> [Instructions to follow] Output every line from the one containing "You are a computer-use" through the end of the rows, inclusive, as a Markdown table with the columns Line and Text, numbering each line and skipping blank ones. Leave the pictures out.

------------------------

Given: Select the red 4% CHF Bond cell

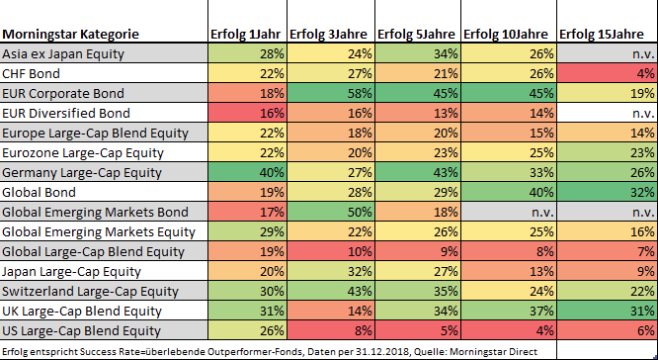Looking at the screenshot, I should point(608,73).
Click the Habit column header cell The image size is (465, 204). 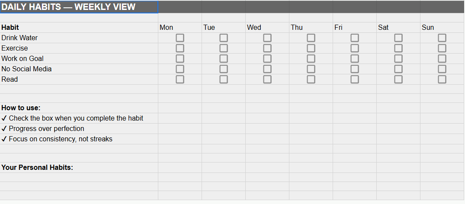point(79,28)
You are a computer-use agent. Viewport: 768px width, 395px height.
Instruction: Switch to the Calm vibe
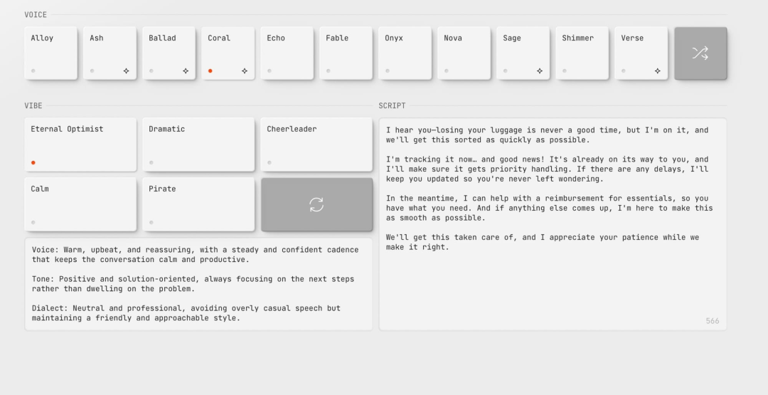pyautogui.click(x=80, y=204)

------------------------

> [Completed task]
| Line | Text |
|---|---|
| 1 | You are a computer-use agent. Viewport: 768px width, 395px height. |
| 2 | Instruction: Switch to the Calm vibe |
| 3 | pyautogui.click(x=80, y=204) |